12. Jasa adalah setiap layanan yang berbentuk pekerjaan atau prestasi yang disediakan oleh Produsen untuk dimanfaatkan oleh konsumen, yang dapat berupa jasa keteknikan industri atau jasa pelayanan teknik.
13. Sistem Standardisasi Nasional, yang selanjutnya disingkat SSN adalah tatanan jaringan sarana dan kegiatan standardisasi yang serasi, selaras dan terpadu serta berwawasan nasional, yang meliputi penelitian dan pengembangan standardisasi, perumusan standar, penetapan standar, pemberlakuan standar, penerapan standar, akreditasi, sertifikasi, metrologi, pembinaan dan pengawasan standardisasi, kerjasama, informasi dan dokumentasi, pemasyarakatan serta pendidikan dan pelatihan standardisasi.
14. Badan Standardisasi Nasional, yang selanjutnya disingkat BSN adalah Badan yang membantu PRESIDEN dalam menyelenggarakan pengembangan dan pembinaan di bidang standardisasi sesuai dengan peraturan perundang-undangan.

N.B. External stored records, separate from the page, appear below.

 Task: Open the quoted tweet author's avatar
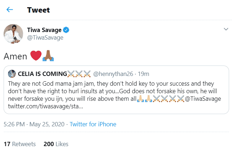pos(11,75)
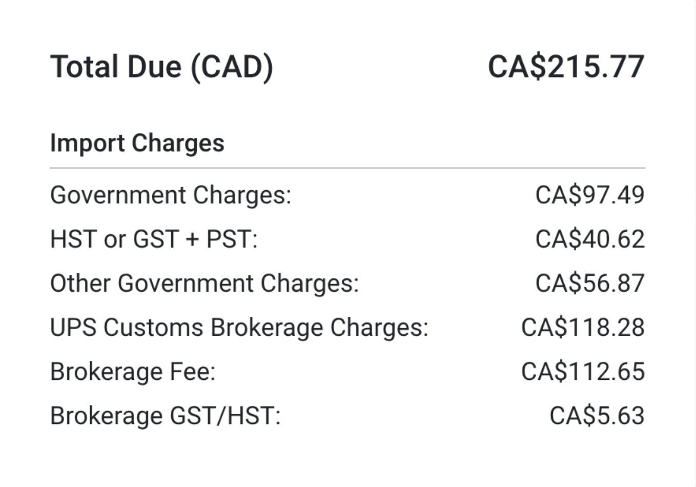Select the CA$56.87 amount
Image resolution: width=696 pixels, height=487 pixels.
pyautogui.click(x=589, y=283)
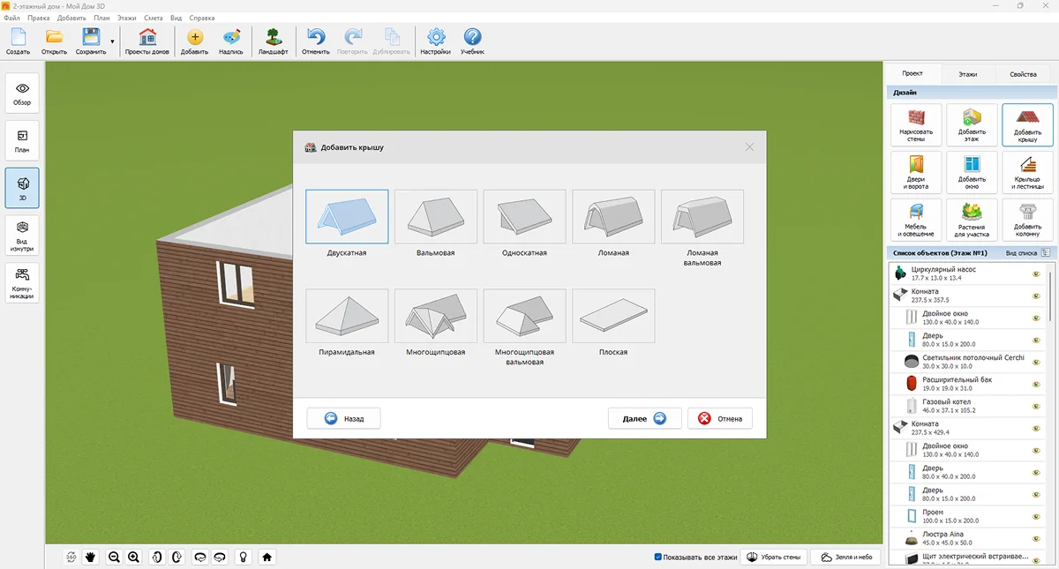Click the Проекты домов toolbar icon
This screenshot has height=569, width=1059.
147,41
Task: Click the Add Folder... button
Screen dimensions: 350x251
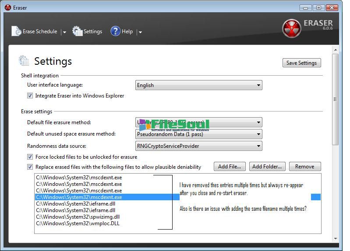Action: [267, 167]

15. Produsen adalah setiap orang perseorangan, badan usaha atau badan hukum yang melakukan kegiatan produksi.
16. Komite Akreditasi Nasional, yang selanjutnya disingkat KAN adalah suatu lembaga non struktural yang berada di bawah dan bertanggung jawab langsung kepada PRESIDEN, yang berwenang untuk mengakreditasi lembaga/laboratorium untuk melakukan kegiatan sertifikasi.

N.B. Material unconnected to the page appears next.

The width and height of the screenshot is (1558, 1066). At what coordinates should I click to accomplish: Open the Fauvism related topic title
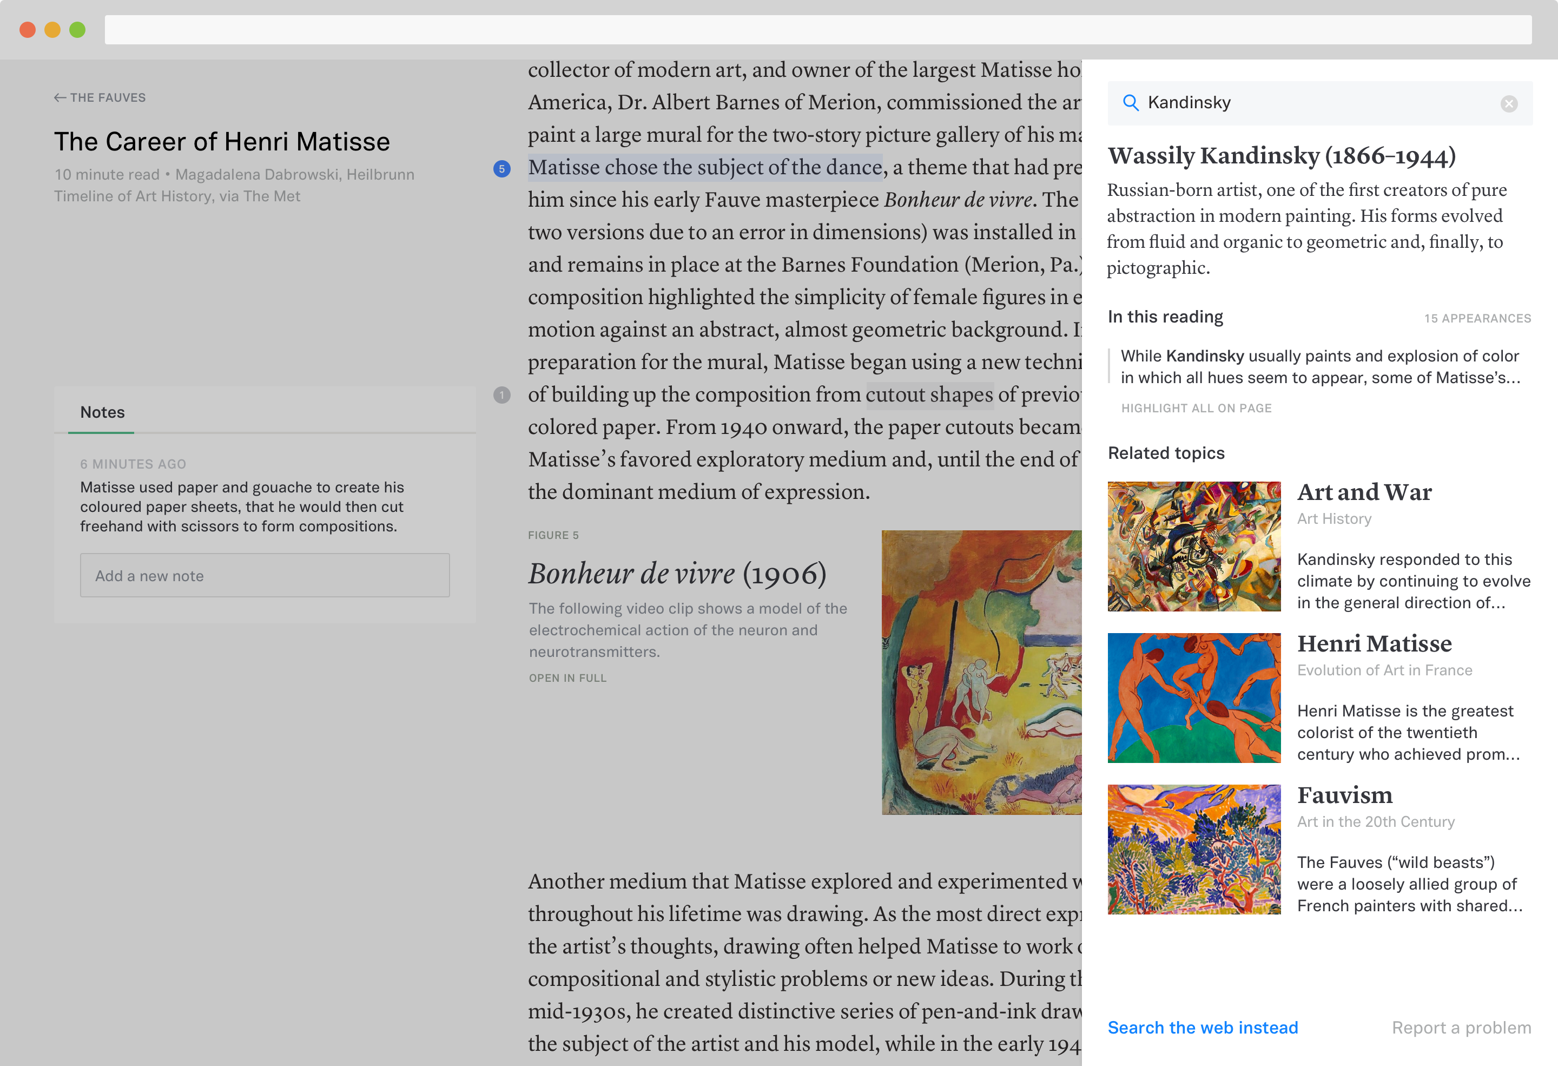[x=1344, y=795]
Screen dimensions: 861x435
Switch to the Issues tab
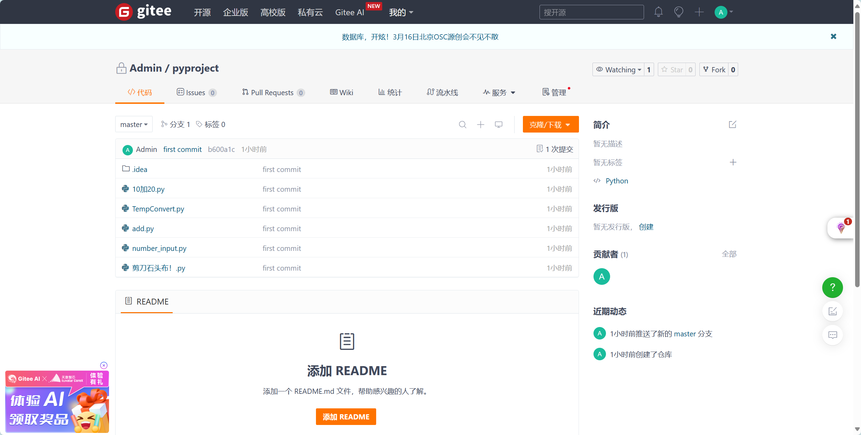click(196, 92)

17. Lembaga Sertifikasi Produk adalah lembaga yang melakukan kegiatan Sertifikasi Produk.
18. Laboratorium Penguji adalah laboratorium yang melakukan kegiatan pengujian terhadap contoh barang sesuai spesifikasi/ metoda uji SNI.

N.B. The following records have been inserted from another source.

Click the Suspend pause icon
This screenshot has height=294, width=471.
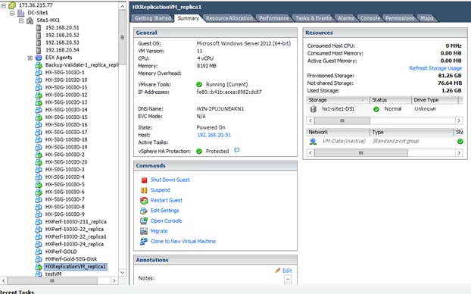click(x=144, y=190)
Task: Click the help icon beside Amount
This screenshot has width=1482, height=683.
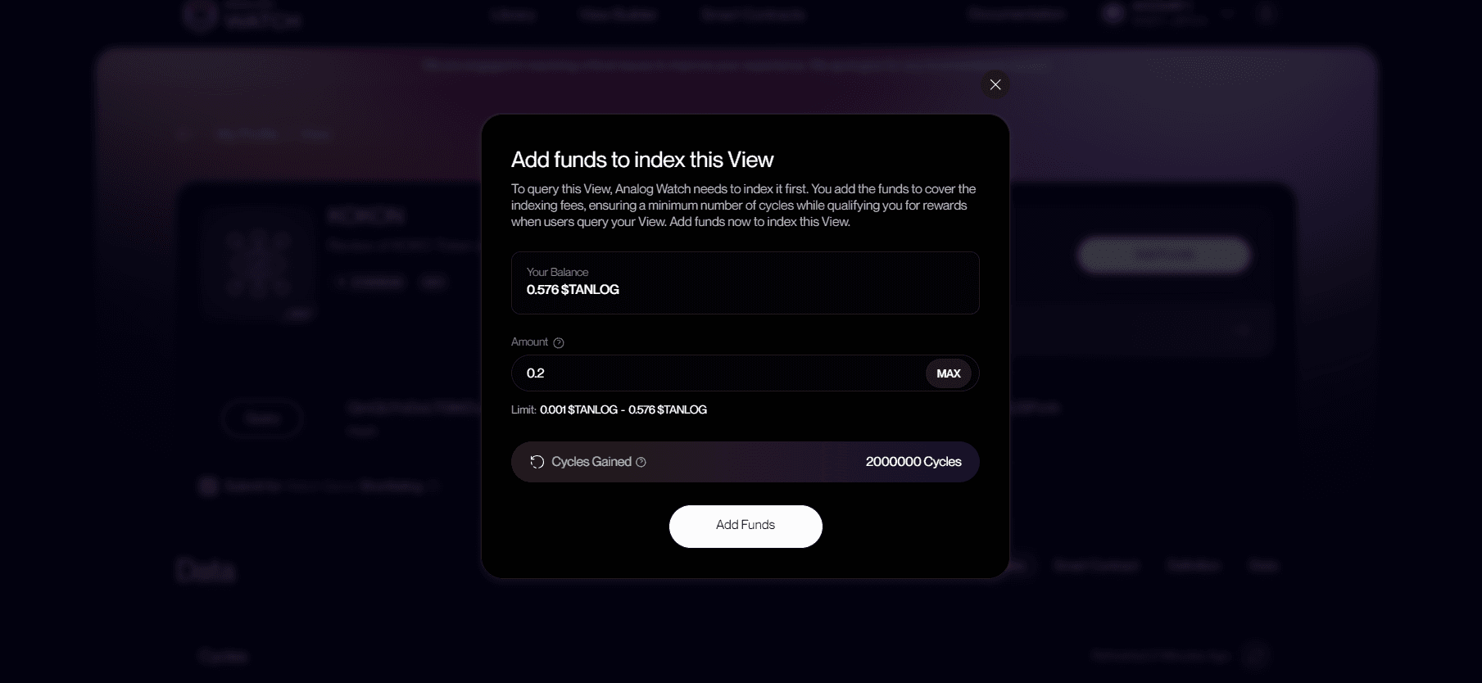Action: point(559,342)
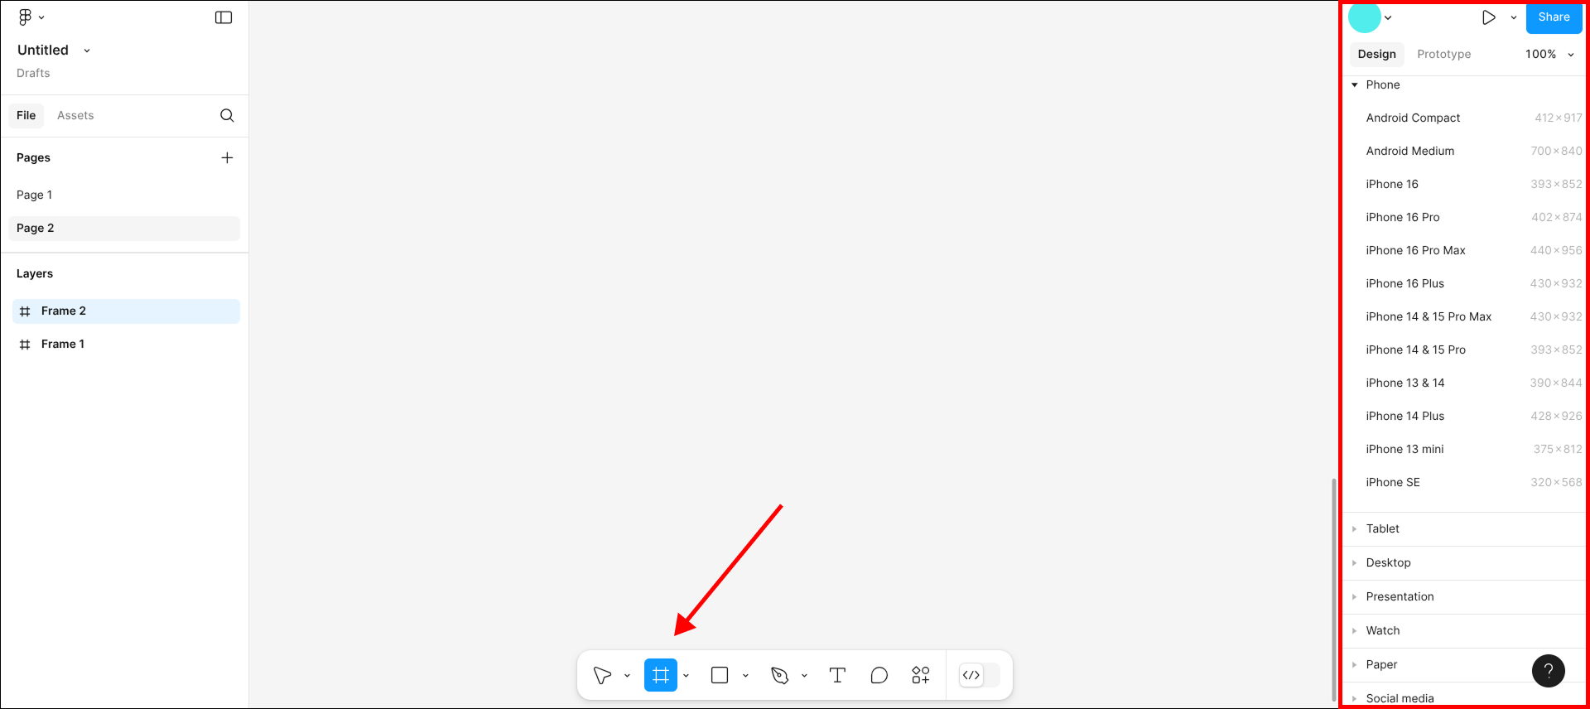Switch to the Assets tab
1590x709 pixels.
[75, 116]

19. Lembaga Inspeksi adalah lembaga yang melakukan pemeriksaan suatu desain produk, barang, jasa, proses atau pabrik dan penentuan kesesuaiannya terhadap persyaratan tertentu atau persyaratan umum berdasarkan pembuktian secara profesional.
20. Lembaga Penilaian Kesesuaian (LPK) adalah lembaga yang melakukan kegiatan dan mempunyai keahlian untuk seluruh proses penilaian kesesuaian baik di dalam negeri maupun di luar negeri yang telah mendapatkan akreditasi KAN berdasarkan ruang lingkupnya atau akreditasi dari badan akreditasi di luar negeri berdasarkan ruang lingkupnya yang telah memiliki perjanjian saling pengakuan (Mutual Recognition Agreement/ MRA).
21. Penilaian Kesesuaian adalah rangkaian kegiatan yang bertujuan untuk menilai kesesuaian suatu produk, proses, sistem manajemen, dan atau kompetensi personil terhadap standar atau ketentuan lain yang telah ditetapkan.
22. Sertifikat Hasil Uji adalah sertifikat yang dikeluarkan oleh Laboratorium Penguji dalam rangka memperoleh SPPT SNI.
23. Penunjukan adalah pemberian kewenangan oleh Menteri untuk menerbitkan SPPT SNI kepada Lembaga Sertifikasi Produk dan menerbitkan Sertifikat Hasil Uji kepada Laboratorium Penguji atas pemberlakuan SNI secara wajib.
24. Surveilan adalah pengecekan secara berkala dan atau secara khusus terhadap perusahaan/produsen yang telah memperoleh SPPT SNI atas konsistensi penerapan SPPT SNI, yang dilakukan oleh Lembaga Sertifikasi Produk.
25. Spesifikasi Teknis adalah persyaratan teknis yang telah melalui pembahasan sesuai dengan SSN sepanjang SNI atas produk yang bersangkutan belum ditetapkan oleh BSN.
26. Instansi Teknis terkait adalah instansi di luar Departemen Perindustrian yang bidang tugasnya terkait dengan standardisasi, pembinaan dan pengawasan SNI.
27. Petugas Pengawas Standar barang dan atau jasa di Pabrik yang selanjutnya disebut PPSP adalah Pegawai Negeri Sipil di pusat atau daerah yang ditugaskan untuk melakukan pengawasan barang dan atau jasa di lokasi produksi dan di luar lokasi kegiatan produksi yang SNInya telah diberlakukan secara wajib atau yang diterapkan secara sukarela oleh produsen.
28. Menteri adalah Menteri yang menyelenggarakan urusan pemerintahan di bidang perindustrian.
29. Direktorat Jenderal Pembina Industri adalah direktorat jenderal di lingkungan Departemen Perindustrian, yang bertugas melaksanakan pembinaan jenis-jenis industri sesuai kewenangan yang ditetapkan.
30. Badan Penelitian dan Pengembangan Industri yang selanjutnya disebut BPPI adalah unit kerja di lingkungan Departemen Perindustrian yang bertugas mengkoordinasikan standardisasi bidang industri.